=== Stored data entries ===

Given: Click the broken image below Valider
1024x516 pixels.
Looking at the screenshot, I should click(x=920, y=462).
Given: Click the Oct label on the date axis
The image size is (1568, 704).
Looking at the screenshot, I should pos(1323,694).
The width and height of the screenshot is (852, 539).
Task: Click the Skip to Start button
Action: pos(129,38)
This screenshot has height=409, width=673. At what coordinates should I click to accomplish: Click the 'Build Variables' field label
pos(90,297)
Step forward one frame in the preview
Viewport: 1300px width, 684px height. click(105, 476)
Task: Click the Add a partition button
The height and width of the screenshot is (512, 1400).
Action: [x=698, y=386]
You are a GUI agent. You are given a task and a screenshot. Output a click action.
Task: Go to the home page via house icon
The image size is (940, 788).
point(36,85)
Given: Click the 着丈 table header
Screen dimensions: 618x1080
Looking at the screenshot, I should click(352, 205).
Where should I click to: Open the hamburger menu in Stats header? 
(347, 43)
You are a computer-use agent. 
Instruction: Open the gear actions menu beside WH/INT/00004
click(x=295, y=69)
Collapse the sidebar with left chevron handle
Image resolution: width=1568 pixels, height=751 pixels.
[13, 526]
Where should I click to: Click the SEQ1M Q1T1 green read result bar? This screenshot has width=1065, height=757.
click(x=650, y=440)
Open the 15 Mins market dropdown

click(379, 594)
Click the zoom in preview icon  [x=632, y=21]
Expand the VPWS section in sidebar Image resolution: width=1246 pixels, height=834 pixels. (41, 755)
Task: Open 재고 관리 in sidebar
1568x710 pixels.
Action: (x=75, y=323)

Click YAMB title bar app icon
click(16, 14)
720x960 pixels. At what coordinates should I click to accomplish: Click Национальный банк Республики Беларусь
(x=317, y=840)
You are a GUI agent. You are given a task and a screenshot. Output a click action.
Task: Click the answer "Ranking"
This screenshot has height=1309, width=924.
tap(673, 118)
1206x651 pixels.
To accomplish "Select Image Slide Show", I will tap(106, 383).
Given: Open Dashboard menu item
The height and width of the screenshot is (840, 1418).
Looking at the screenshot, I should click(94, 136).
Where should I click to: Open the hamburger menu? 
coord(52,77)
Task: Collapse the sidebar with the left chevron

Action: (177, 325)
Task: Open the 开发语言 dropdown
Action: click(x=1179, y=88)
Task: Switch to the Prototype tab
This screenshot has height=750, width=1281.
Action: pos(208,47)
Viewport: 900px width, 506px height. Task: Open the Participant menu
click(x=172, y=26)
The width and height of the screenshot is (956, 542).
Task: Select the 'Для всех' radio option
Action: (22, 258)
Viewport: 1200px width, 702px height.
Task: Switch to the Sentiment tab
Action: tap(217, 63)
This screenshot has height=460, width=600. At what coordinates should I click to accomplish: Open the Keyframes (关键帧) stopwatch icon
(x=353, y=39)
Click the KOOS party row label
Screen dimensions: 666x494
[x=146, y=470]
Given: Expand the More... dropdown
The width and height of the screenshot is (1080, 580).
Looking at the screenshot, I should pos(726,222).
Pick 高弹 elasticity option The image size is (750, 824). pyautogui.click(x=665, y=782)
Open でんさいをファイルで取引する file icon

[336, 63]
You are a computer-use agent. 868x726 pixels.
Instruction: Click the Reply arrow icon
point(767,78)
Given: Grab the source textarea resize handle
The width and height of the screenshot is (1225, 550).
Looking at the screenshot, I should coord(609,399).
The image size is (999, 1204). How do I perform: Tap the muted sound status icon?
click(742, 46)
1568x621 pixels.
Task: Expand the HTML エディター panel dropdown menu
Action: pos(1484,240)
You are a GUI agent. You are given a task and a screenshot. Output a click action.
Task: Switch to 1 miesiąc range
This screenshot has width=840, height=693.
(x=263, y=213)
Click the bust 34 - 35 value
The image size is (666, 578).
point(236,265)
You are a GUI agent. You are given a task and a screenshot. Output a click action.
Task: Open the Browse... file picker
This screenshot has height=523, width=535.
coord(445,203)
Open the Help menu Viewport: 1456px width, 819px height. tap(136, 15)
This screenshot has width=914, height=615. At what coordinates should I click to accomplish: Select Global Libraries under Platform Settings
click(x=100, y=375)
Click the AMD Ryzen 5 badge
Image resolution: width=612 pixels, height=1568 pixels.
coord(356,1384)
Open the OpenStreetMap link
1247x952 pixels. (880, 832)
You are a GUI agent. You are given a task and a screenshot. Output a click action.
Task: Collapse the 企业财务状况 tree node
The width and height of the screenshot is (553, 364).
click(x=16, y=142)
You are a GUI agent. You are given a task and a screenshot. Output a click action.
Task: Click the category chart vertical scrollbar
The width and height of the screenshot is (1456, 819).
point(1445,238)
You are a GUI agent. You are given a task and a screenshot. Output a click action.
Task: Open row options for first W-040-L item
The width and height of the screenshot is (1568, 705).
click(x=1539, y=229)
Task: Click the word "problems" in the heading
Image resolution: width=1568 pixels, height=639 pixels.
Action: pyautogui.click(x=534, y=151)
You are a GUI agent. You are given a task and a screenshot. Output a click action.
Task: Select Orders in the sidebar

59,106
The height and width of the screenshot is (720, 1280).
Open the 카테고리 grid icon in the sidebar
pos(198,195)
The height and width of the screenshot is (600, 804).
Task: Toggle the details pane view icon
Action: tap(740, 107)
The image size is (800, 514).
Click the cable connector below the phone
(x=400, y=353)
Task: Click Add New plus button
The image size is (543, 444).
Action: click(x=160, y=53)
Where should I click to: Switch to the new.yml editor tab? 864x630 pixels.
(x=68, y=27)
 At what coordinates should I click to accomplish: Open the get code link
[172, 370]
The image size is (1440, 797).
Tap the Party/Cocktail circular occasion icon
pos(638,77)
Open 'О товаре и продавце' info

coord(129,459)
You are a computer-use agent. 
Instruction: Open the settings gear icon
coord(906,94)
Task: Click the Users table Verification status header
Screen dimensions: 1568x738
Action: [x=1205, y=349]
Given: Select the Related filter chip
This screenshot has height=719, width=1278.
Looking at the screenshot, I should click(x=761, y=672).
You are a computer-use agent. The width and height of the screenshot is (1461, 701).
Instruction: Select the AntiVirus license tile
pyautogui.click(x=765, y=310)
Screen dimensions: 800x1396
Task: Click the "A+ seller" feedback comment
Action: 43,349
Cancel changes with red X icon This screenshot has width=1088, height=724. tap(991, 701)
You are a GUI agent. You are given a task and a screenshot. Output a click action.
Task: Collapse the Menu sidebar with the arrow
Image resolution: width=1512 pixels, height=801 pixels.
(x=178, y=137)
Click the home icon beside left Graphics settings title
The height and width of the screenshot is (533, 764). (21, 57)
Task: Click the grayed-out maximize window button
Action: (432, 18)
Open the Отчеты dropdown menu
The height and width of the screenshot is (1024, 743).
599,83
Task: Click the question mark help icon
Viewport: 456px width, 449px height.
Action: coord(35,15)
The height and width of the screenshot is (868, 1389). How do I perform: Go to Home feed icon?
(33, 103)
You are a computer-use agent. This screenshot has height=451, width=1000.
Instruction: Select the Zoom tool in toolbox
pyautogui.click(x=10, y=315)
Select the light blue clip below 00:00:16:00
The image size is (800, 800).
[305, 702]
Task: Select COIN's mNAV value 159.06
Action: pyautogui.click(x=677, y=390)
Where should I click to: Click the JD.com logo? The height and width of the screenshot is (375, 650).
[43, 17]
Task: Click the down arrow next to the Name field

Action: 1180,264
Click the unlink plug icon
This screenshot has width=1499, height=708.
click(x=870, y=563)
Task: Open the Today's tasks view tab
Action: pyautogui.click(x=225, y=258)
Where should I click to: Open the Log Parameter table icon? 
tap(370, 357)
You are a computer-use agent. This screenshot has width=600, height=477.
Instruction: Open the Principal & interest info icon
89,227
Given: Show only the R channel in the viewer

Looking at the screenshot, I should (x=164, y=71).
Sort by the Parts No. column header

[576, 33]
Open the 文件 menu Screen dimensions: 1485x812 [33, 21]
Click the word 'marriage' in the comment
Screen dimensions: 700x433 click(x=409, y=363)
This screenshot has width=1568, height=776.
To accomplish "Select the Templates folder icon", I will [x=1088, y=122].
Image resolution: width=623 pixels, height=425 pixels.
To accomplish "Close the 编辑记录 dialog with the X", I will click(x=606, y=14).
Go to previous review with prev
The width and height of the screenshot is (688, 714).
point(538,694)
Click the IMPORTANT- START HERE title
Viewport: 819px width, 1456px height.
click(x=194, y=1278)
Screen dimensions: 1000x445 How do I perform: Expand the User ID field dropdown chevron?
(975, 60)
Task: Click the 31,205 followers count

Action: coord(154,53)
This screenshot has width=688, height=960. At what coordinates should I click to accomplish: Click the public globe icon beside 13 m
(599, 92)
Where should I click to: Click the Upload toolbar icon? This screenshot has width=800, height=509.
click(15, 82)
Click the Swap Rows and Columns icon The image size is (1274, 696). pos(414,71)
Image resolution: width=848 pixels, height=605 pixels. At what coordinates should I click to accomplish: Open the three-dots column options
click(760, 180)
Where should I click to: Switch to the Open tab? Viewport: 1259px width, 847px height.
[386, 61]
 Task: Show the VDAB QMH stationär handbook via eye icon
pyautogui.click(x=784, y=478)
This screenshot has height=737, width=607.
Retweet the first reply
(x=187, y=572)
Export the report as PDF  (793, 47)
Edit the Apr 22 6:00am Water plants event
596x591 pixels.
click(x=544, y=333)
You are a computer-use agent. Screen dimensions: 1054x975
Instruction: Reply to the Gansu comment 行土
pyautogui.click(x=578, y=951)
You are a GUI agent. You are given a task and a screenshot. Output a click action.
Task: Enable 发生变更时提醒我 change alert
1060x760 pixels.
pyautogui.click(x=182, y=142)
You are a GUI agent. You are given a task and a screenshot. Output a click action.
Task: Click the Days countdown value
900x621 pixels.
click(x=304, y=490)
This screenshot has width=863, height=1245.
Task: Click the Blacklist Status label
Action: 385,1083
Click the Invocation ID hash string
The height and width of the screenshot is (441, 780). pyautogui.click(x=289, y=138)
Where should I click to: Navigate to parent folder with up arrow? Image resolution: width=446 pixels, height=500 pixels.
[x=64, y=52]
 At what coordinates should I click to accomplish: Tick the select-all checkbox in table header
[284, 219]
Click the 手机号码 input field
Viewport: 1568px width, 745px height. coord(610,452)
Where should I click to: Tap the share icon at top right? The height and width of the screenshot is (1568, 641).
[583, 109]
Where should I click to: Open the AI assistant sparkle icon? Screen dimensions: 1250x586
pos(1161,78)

=== Exercise instructions ===
All that is wanted is the stretch of lines above from the one containing "The width and height of the screenshot is (1568, 705)." through the one containing "You are a computer-use agent. The", duplicated exactly.

=== Answer section ===
The width and height of the screenshot is (1568, 705).
click(x=1539, y=229)
Task: Click the word "problems" in the heading
Image resolution: width=1568 pixels, height=639 pixels.
Action: pyautogui.click(x=534, y=151)
You are a GUI agent. You are given a task and a screenshot. Output a click action.
Task: Select Orders in the sidebar

59,106
The height and width of the screenshot is (720, 1280).
Open the 카테고리 grid icon in the sidebar
pos(198,195)
The height and width of the screenshot is (600, 804).
Task: Toggle the details pane view icon
Action: tap(740, 107)
The image size is (800, 514).
Click the cable connector below the phone
(x=400, y=353)
Task: Click Add New plus button
The image size is (543, 444).
Action: click(x=160, y=53)
Where should I click to: Switch to the new.yml editor tab? 864x630 pixels.
(x=68, y=27)
 At what coordinates should I click to accomplish: Open the get code link
[172, 370]
The image size is (1440, 797).
Tap the Party/Cocktail circular occasion icon
pos(638,77)
Open 'О товаре и продавце' info

coord(129,459)
You are a computer-use agent. 
Instruction: Open the settings gear icon
coord(906,94)
Task: Click the Users table Verification status header
Screen dimensions: 1568x738
Action: [x=1205, y=349]
Given: Select the Related filter chip
This screenshot has height=719, width=1278.
Looking at the screenshot, I should click(x=761, y=672).
You are a computer-use agent. The width and height of the screenshot is (1461, 701).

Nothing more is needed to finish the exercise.